EEOC guidance suggests that employers should divide parental leave into two separate categories:

  1. Leave for female employees who have medical conditions related to pregnancy and childbirth.
  2. Leave for child bonding available to similarly situated female and male employees on the same terms.

Employers should consider these two categories when crafting parental leave policies to avoid exposure to claims of disparate treatment of male and female employees.

Leave of Absence as an ADA Accommodation

The EEOC has issued guidance stating that an employer must consider granting an extended unpaid leave of absence with a reasonably certain return-to-work date as a reasonable accommodation under the American with Disabilities Act (ADA).  This requirement applies even if the employer does not offer unpaid leaves of absence, the employee is not eligible for leave under the employer’s policy or the employee has already exhausted protected leave available under the Family and Medical Leave Act (FMLA).

In Severson v. Heartland Woodcraft, the Seventh Circuit Court of Appeals concluded that a multi-month leave of absence is beyond the scope of an ADA reasonable accommodation, thereby permitting the employer to terminate an employee who was unable to return to work at the end of FMLA leave.  The court stated that a reasonable accommodation is limited to measures that enable an employee to work, and an employee who needs a long-term medical leave is unable to work and thus is not ADA-protected.  The court noted that brief periods of leave to treat a disabling condition may be required under the ADA.

The EEOC opposes the position taken by the court and will likely maintain its position that a long-term medical leave of definite duration may qualify as a reasonable accommodation.  Employers should continue to engage in ADA’s interactive process to best determine how to accommodate a disabled employee.

HIPAA Wellness Program

In Acosta v. Macy’s, the Department of Labor (DOL) alleges  that Macy’s tobacco cessation wellness program, which assessed a monthly surcharge to tobacco users enrolled in the health plan, did not comply with the wellness program requirements of the Health Insurance Portability and Accountability Act (HIPAA).  Specifically, over the course of several years, the program:

  • Did not allow a reasonable alternative standard to avoid the surcharge. A plan participant must have been tobacco-free for at least six months to avoid the surcharge.  There was no opportunity for an individual who participated in a smoking cessation program but did not actually obtain tobacco-free status to avoid the surcharge.
  • Did not provide notice of a reasonable alternative standard since there was not one.
  • Did not waive the surcharge for the entire plan year.
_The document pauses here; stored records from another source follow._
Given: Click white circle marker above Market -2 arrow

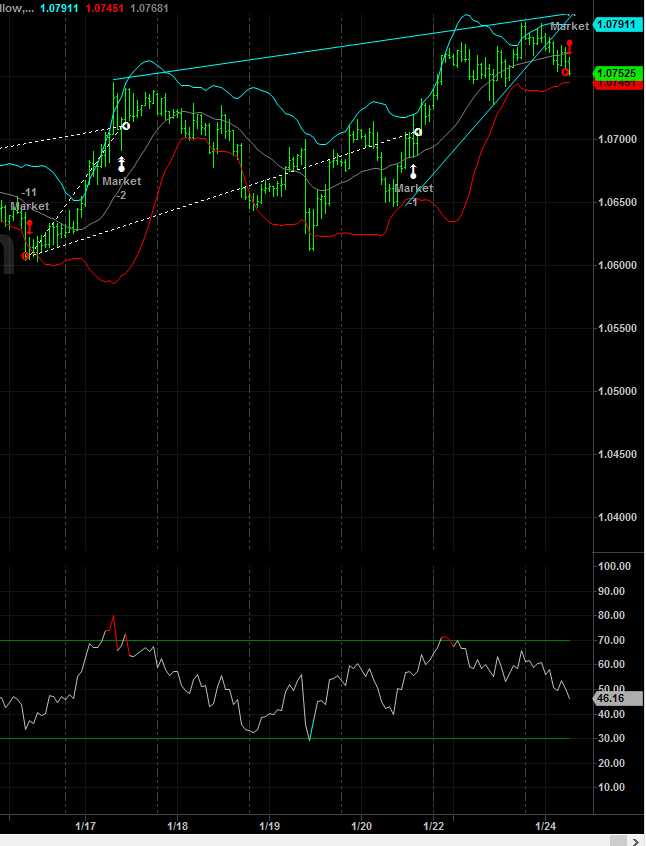Looking at the screenshot, I should point(125,126).
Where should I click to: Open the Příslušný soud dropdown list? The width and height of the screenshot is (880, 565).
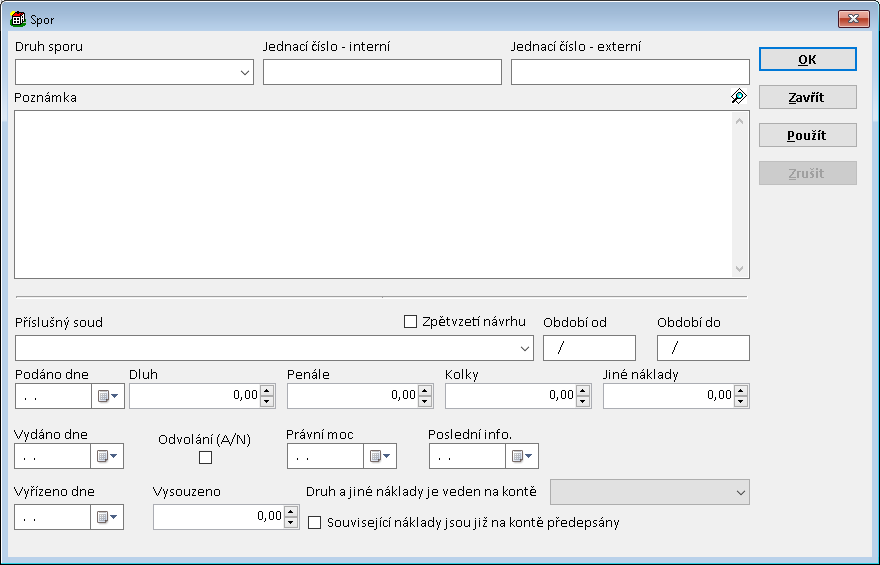[526, 348]

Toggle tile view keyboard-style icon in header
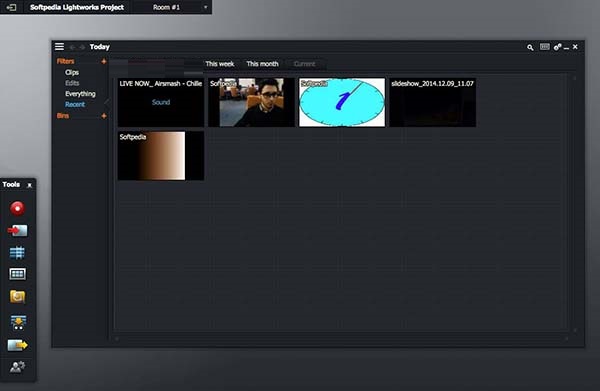[x=545, y=47]
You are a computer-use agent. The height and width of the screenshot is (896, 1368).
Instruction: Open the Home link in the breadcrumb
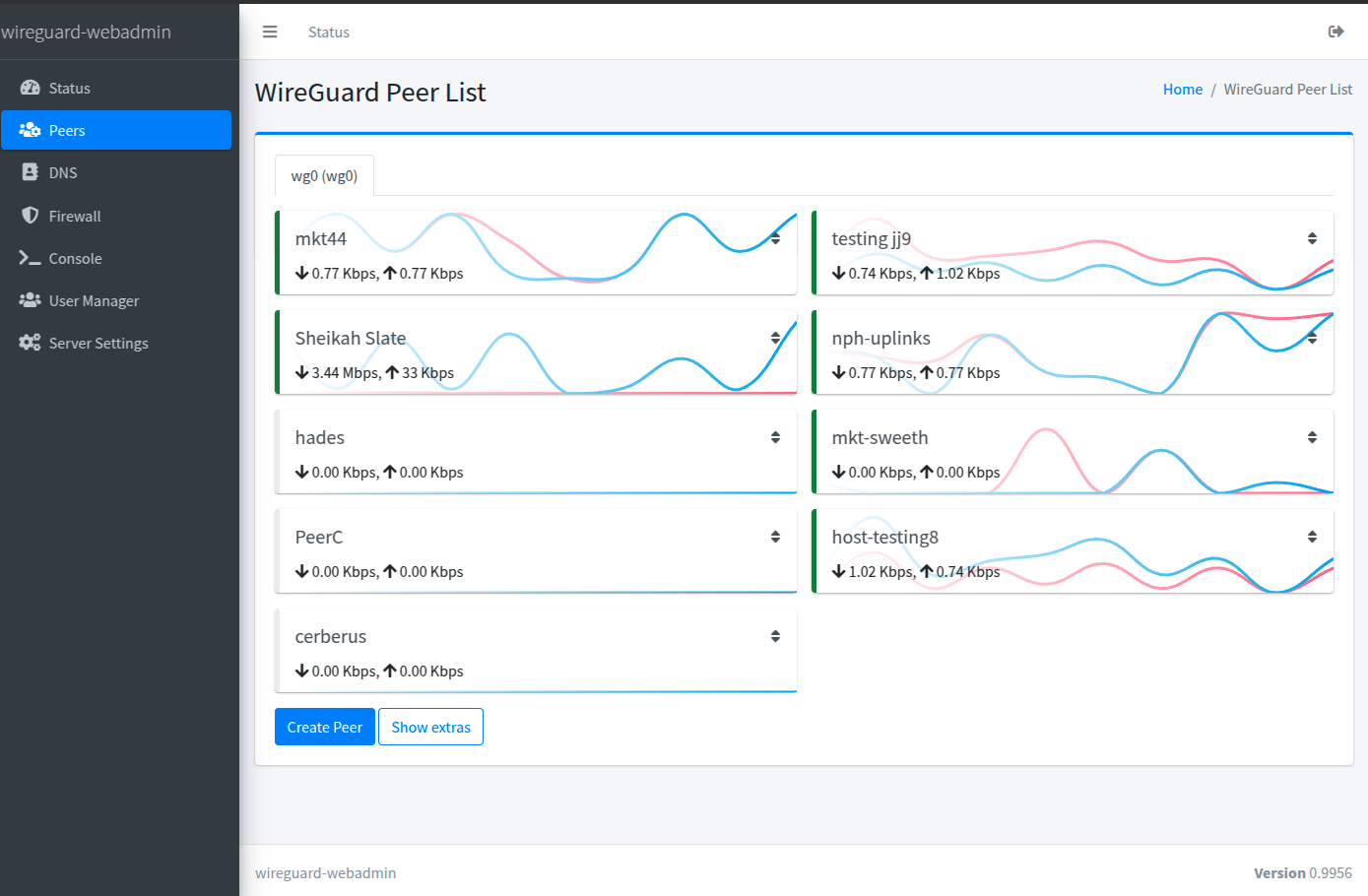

The surcharge was not waived retroactively when a participant subsequently certified tobacco-free status.

The DOL claims that Macy’s violation of these HIPAA wellness requirements resulted in a breach of ERISA’s exclusive benefit rule and a failure to perform its duties in accordance with the governing documents.  The DOL has also alleged that these actions resulted in prohibited transactions which benefited Macy’s at the expense of plan participants.  The DOL has asked the court to order Macy’s to reimburse (with interest) all participants who paid the tobacco surcharge since the wellness program was improperly administered.  In addition, the DOL has the authority to assess civil penalties against any party that breached its fiduciary responsibility, and IRS excise tax penalties may also apply.
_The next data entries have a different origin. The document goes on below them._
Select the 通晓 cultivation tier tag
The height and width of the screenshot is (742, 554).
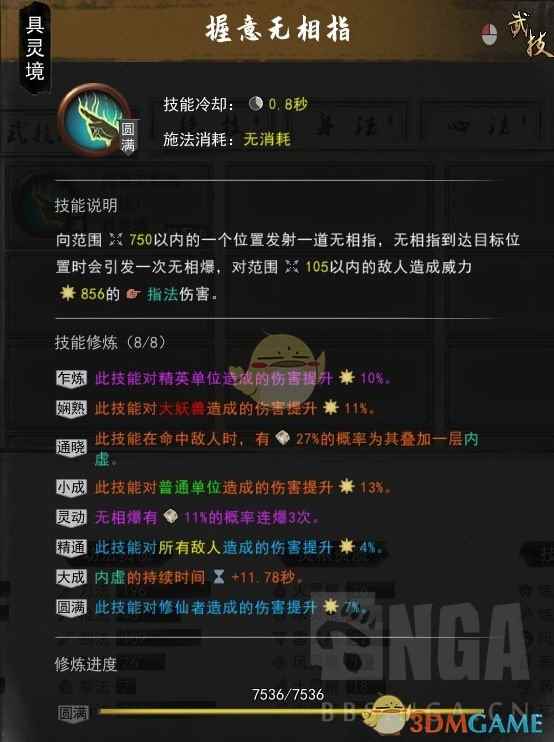(71, 448)
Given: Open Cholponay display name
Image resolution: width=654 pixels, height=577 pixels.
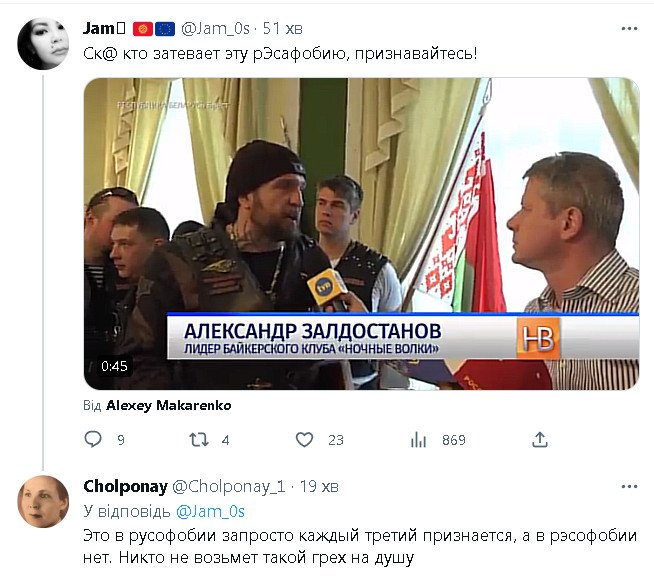Looking at the screenshot, I should pos(125,486).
EEOC Wellness Program Rules

In final regulations issued in May 2016, the EEOC stated that a wellness program subject to ADA or the Genetic Information Nondiscrimination Act (GINA) meets the voluntary wellness program exception as long as the incentive does not exceed 30% of the cost of employee-only coverage (lowest-cost plan option).  In AARP v. EEOC, the court found that the EEOC acted arbitrarily in setting the 30% limitation and sent the regulations back to the EEOC for reconsideration and justification.  The judge rejected AARP’s request to vacate the regulations (saying such an action would significantly disrupt existing wellness programs), so they remain in effect for now.